Map of Africa on digital display

da-kuk/E+ via Getty Images

da-kuk/E+ via Getty Images
By Alex Rosen
We rate VanEck Africa Index ETF (NYSEARCA:AFK) a sell due to the underlying investment model. AFK focuses on investing in companies based on the GDP of the country as opposed to the actual fundamentals of the companies. As a result, the fund is heavily weighted towards South Africa, with 33% of its holdings there. Additionally, the fund has been a consistently poor performer, having returned -4% over the last ten years.

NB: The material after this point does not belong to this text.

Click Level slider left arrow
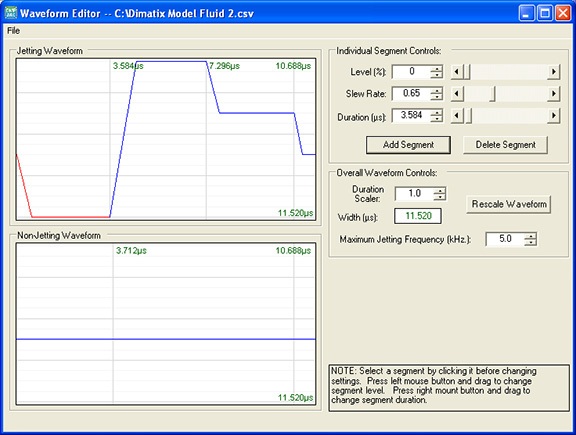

Investors are consistently calling Africa the next big thing, but even a cursory inspection of the facts on the ground shows it is not ready for prime time. The past year has seen a multitude of coups, insurgencies, health crises and climate issues that have really shaped the course of the continent. In fact, in one country, coups are so common they have a time of year they call coup season.
Investing in particular stable countries in Africa may be a wise decision, but a fund that calls itself the Africa Index may inadvertently be picking up some very unstable country holdings in the process.
The ETF seeks to offer investors access to the entire continent and not just a few select countries. Holding size is based on GDP as opposed to market cap, so the bigger the country, the more likely it is to be represented. Currently the fund holds 86 unique assets, led by the Kenyan telecom giant Safaricom (SAFCOM) and Australian Mining conglomerate Anglo American (AAL) which has mining interests throughout the African continent.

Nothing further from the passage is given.